ROME — A little more than a year ago, Saudi Arabia, the effective leader of OPEC, the 13-country cartel that pumps about a third of the world’s oil, decided that enough was enough.

The global market was drowning in oil, thanks to the American shale-oil miracle, and the Saudis were losing market share. They went on the offensive.

Production cuts by the Organization of Petroleum Exporting Countries (OPEC) to keep the price up would be ruled out; the market would find its own level.

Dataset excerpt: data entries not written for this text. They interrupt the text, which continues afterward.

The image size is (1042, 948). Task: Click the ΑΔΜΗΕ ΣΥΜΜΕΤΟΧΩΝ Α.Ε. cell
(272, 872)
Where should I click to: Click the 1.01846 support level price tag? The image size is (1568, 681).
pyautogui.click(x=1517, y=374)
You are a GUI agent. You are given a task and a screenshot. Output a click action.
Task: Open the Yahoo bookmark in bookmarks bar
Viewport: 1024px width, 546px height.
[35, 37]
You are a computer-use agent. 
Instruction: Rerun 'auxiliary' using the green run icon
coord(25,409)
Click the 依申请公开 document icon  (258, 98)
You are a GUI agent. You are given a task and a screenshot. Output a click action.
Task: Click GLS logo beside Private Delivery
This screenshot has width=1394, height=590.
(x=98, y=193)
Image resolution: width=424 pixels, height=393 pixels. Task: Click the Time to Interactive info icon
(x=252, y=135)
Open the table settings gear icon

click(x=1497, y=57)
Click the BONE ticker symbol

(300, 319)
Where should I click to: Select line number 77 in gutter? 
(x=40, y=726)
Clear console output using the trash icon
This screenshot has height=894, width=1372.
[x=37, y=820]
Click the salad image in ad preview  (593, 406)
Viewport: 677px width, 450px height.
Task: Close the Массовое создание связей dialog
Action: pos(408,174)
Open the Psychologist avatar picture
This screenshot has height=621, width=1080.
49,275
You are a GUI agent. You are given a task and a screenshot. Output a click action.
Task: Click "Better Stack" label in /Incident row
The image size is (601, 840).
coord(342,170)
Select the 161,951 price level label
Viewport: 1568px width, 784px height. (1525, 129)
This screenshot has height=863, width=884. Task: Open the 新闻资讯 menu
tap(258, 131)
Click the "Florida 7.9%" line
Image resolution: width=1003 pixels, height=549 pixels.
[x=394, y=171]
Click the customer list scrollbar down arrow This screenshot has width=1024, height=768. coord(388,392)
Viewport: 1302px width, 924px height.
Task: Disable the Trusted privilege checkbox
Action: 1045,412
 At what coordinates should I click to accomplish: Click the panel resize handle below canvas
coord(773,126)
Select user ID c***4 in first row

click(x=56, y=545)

Not even the Saudis could have foreseen the damage the decision would inflict. In the past year, Brent crude, the global benchmark, has fallen 37 per cent to $44 (U.S.) a barrel. As late as June, 2014, Brent was trading at $110. The International Energy Agency (IEA) estimates that the oil plunge has reduced OPEC’s annual oil revenues to $550-billion from $1-trillion.

The value obliteration has divided OPEC as never before, to the point that the organization’s summit in Vienna resembled a slugfest on Friday. OPEC’s weakest countries, led by Venezuela, begged the Saudis to endorse a 5-per-cent production cut to prop up the price.